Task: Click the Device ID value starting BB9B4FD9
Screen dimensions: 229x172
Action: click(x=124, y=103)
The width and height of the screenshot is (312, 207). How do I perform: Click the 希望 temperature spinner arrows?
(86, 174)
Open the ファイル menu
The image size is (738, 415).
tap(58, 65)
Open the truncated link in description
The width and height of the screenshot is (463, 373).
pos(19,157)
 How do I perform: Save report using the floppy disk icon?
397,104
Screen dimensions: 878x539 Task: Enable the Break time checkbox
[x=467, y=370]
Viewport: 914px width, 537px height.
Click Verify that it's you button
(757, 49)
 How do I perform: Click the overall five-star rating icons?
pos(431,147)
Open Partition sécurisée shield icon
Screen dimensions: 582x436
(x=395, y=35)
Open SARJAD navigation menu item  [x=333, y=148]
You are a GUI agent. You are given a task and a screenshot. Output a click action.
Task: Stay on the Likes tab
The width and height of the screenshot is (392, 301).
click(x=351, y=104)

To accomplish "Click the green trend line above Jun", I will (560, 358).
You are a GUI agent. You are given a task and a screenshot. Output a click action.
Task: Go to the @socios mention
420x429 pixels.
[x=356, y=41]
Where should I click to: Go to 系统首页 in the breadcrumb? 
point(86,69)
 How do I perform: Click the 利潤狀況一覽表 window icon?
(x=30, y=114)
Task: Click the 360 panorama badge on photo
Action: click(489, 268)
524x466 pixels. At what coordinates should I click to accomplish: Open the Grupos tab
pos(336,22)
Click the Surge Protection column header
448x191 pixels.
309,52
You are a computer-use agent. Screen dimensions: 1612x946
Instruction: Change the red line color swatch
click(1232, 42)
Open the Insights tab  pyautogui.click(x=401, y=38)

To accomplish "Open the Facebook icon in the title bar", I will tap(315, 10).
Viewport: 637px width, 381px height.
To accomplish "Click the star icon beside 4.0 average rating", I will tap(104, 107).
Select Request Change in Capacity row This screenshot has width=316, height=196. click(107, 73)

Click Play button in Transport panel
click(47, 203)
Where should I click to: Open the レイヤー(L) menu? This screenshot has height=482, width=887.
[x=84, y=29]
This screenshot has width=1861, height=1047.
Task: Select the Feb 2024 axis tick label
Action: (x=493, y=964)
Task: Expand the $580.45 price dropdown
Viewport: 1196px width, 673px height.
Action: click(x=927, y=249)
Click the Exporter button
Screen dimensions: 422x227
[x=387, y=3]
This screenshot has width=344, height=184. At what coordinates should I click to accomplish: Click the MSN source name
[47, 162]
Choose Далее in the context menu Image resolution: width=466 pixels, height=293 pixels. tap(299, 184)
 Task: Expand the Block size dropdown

| Exercise details |
Select and copy every line above that contains the string "This", matching its capitalization exactly.

| The solution |
Select Request Change in Capacity row This screenshot has width=316, height=196. click(107, 73)
Where should I click to: Open the レイヤー(L) menu? This screenshot has height=482, width=887.
This screenshot has width=1861, height=1047.
This screenshot has width=344, height=184. At what coordinates should I click to accomplish: Click the MSN source name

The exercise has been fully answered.